# What this task involves
Take the data below and extract the lines from the one with "You are a GUI" to the one with "The width and", inclusive, exactly as written.

:: Task material

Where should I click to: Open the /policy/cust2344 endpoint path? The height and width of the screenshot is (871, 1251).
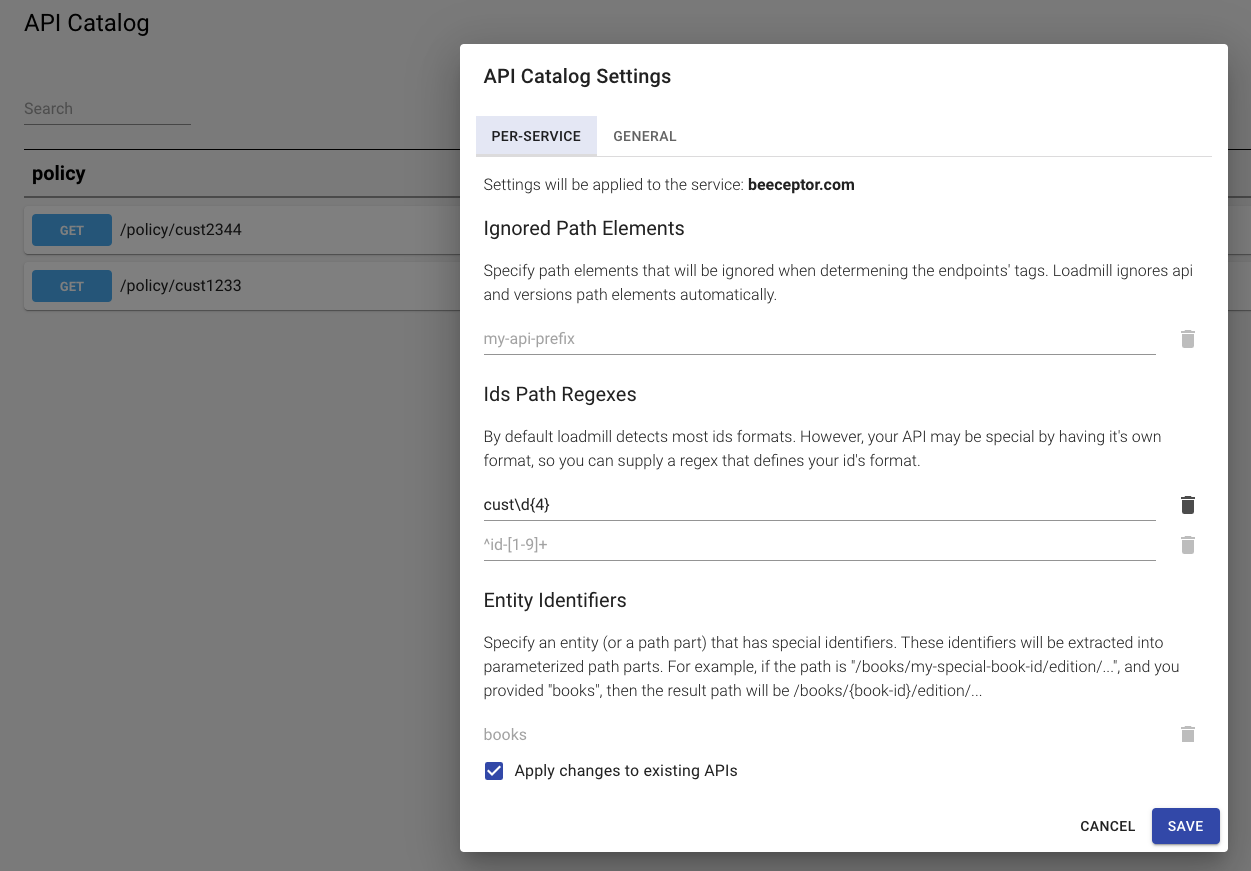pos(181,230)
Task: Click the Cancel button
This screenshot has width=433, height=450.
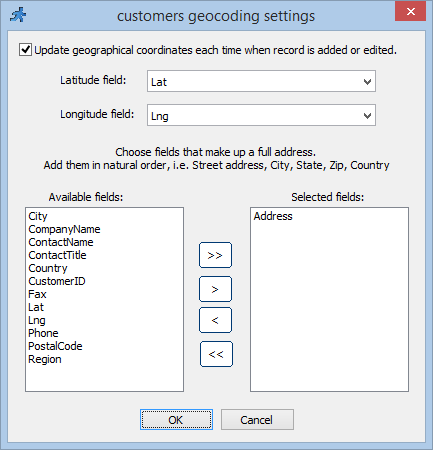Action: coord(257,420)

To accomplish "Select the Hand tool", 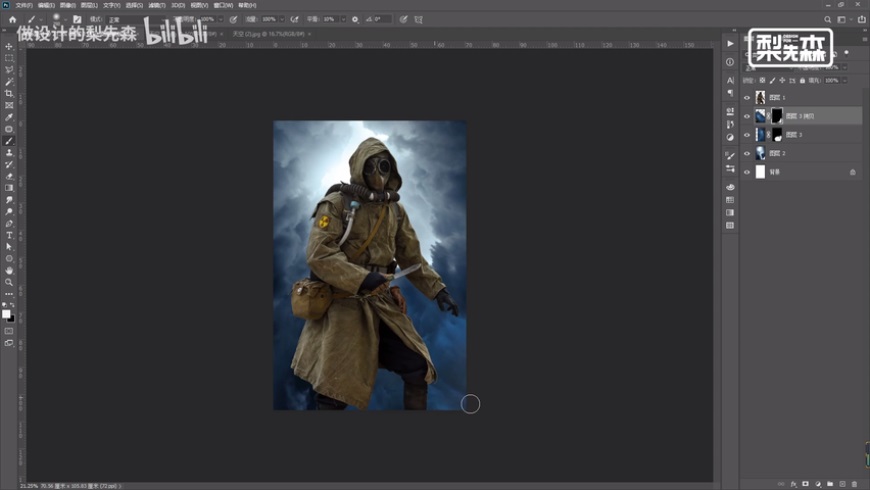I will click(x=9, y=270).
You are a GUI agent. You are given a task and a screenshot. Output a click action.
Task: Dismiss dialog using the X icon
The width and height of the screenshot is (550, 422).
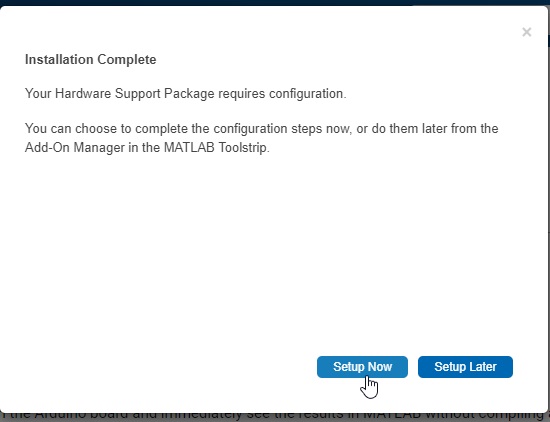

::::
:: Task material

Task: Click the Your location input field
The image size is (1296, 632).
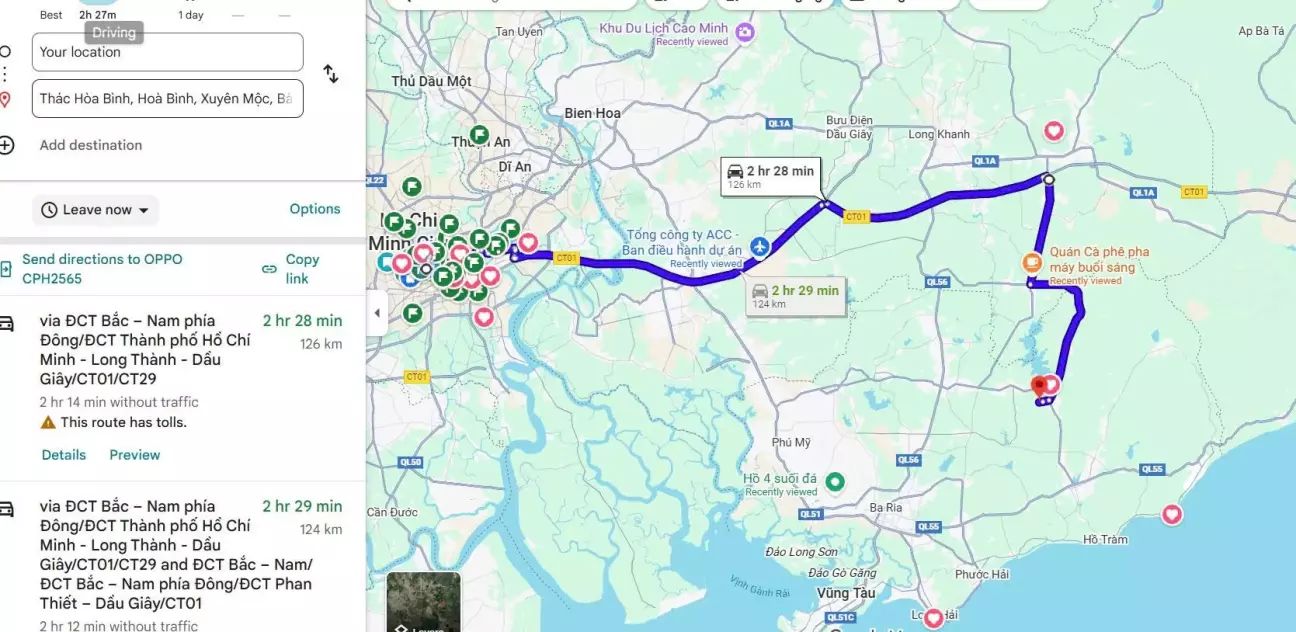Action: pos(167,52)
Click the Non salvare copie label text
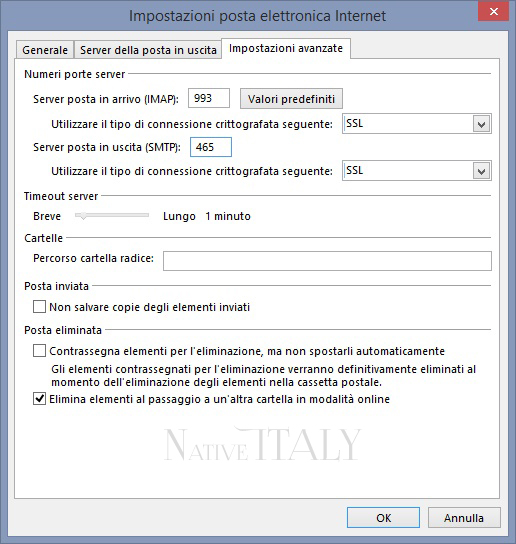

::::
:: Task material

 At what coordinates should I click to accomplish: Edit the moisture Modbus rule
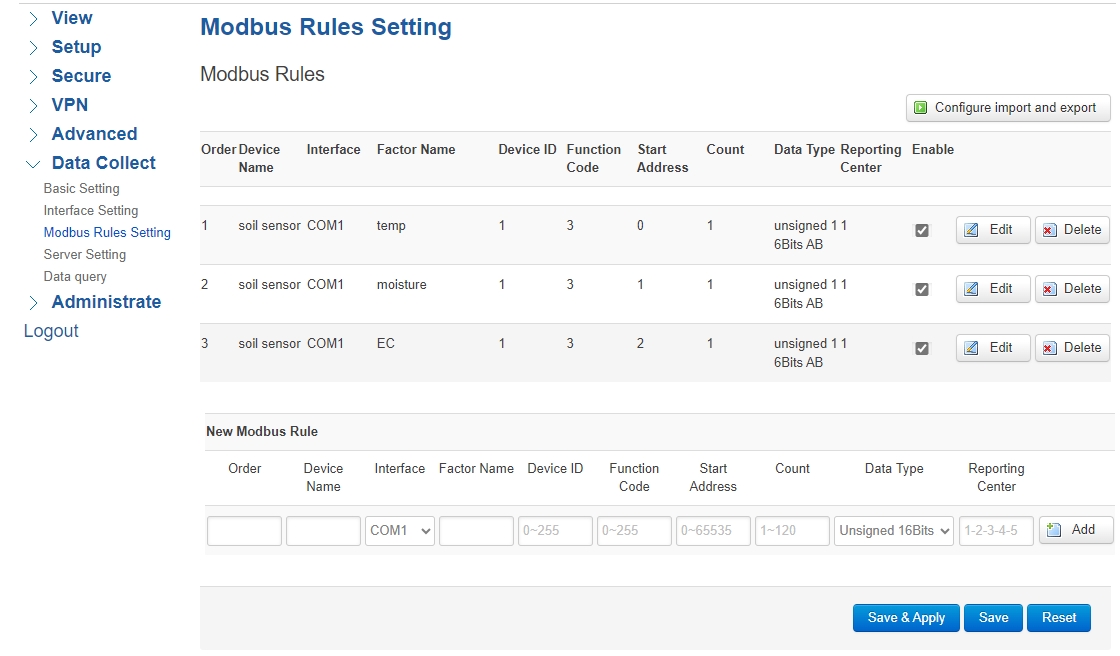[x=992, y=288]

::::

# Output of the task
You are a GUI agent. You are given a task and a screenshot. Output a click action.
Task: Dismiss dialog using the X icon
The width and height of the screenshot is (550, 422).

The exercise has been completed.